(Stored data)
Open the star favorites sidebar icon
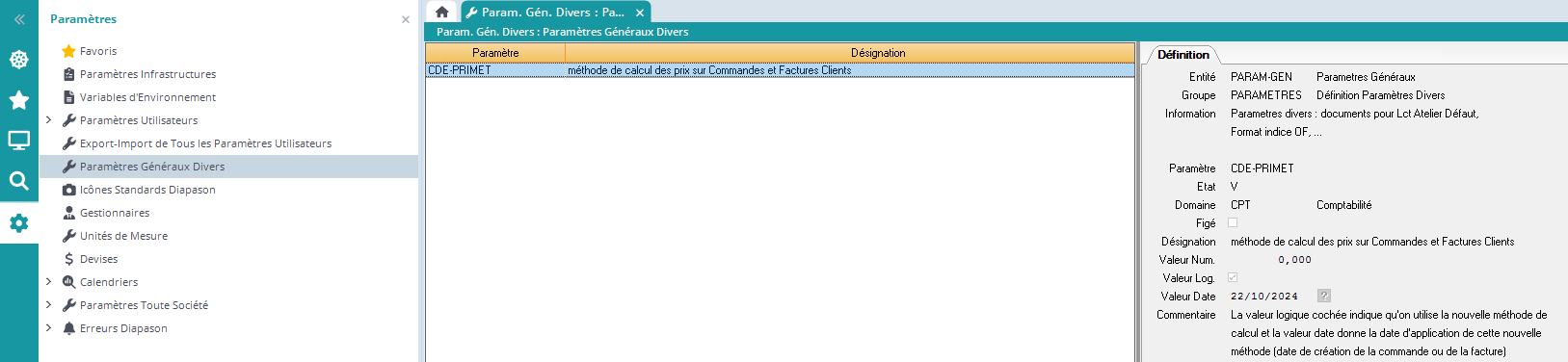1568x362 pixels. click(18, 100)
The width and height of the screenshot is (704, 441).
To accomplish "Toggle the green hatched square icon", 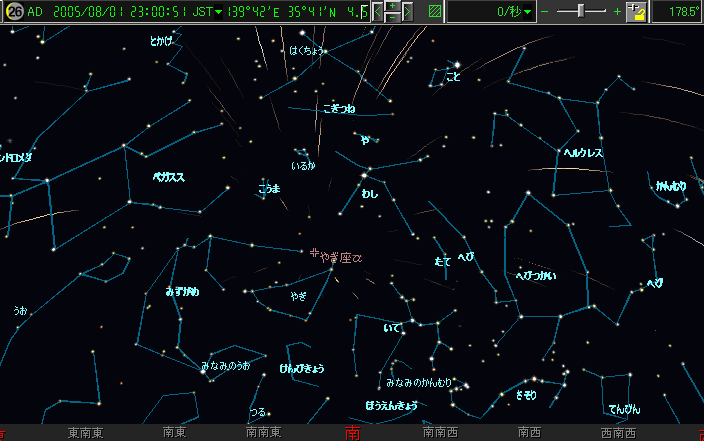I will 434,12.
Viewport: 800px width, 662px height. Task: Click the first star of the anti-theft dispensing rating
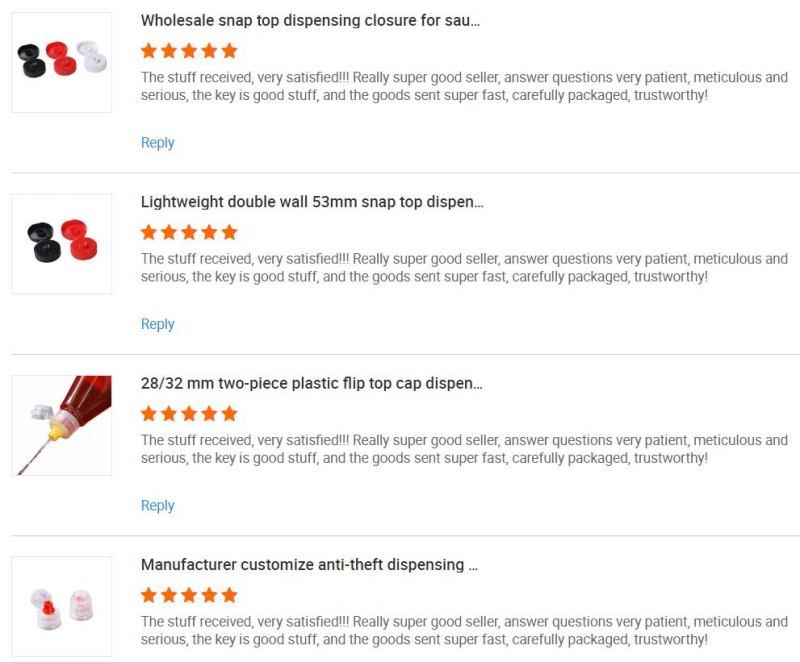[149, 595]
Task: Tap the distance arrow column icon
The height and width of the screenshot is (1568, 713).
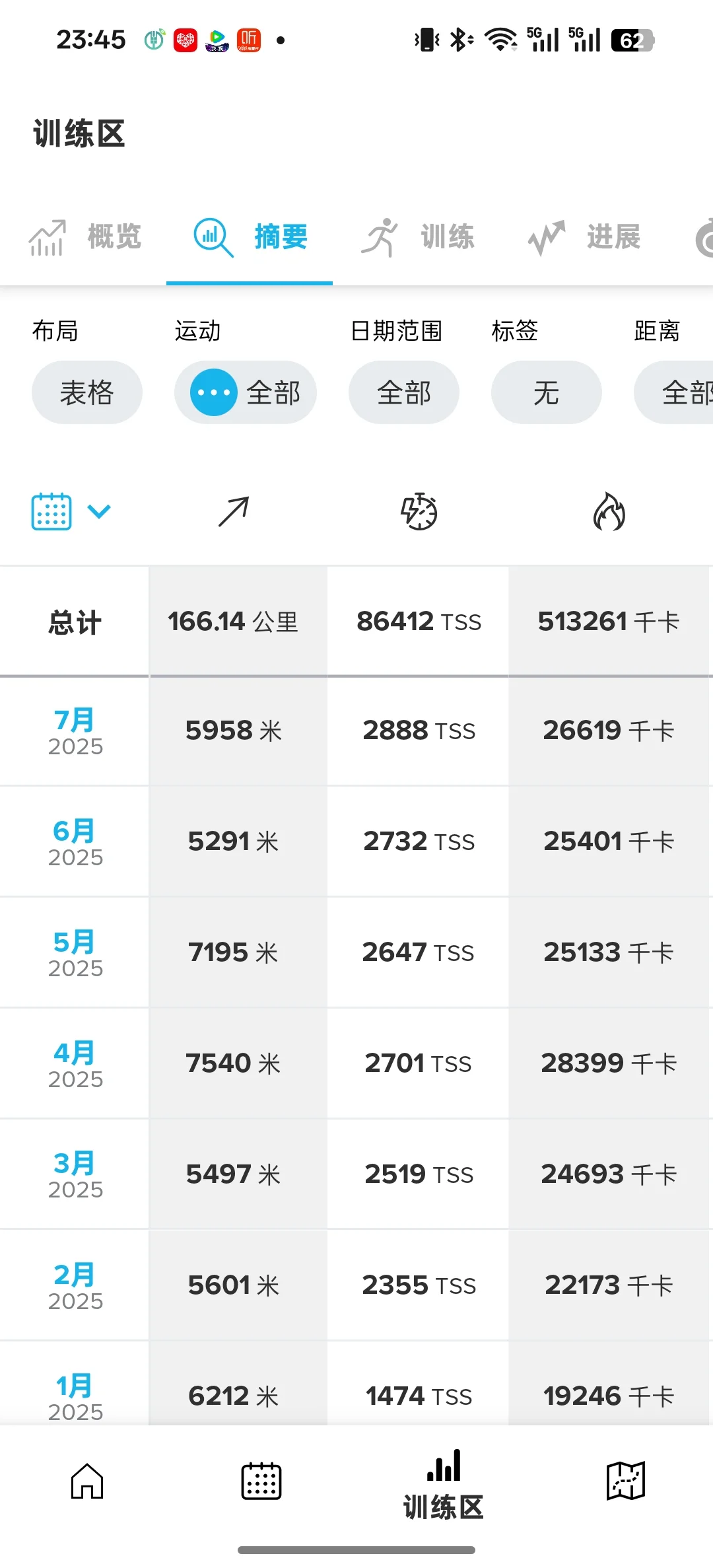Action: (234, 512)
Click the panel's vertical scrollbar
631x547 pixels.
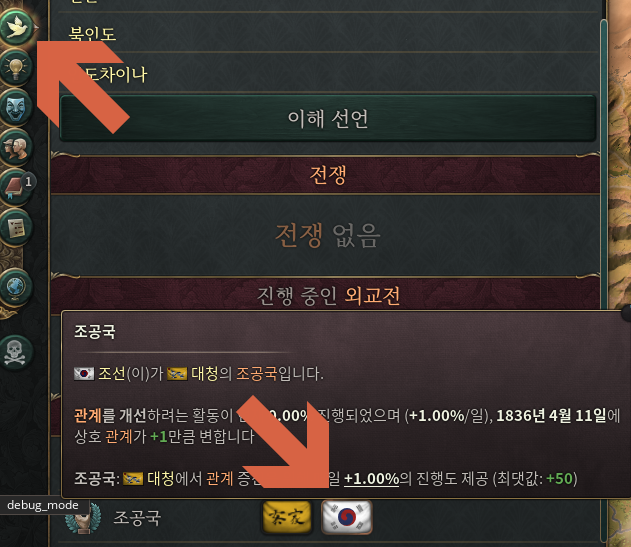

(Required work) Find the line with "Click the panel's vertical scrollbar". Return it and each line after it through the end of the data, exactly, without pictures.

(Exercise answer)
Click the panel's vertical scrollbar
631x547 pixels.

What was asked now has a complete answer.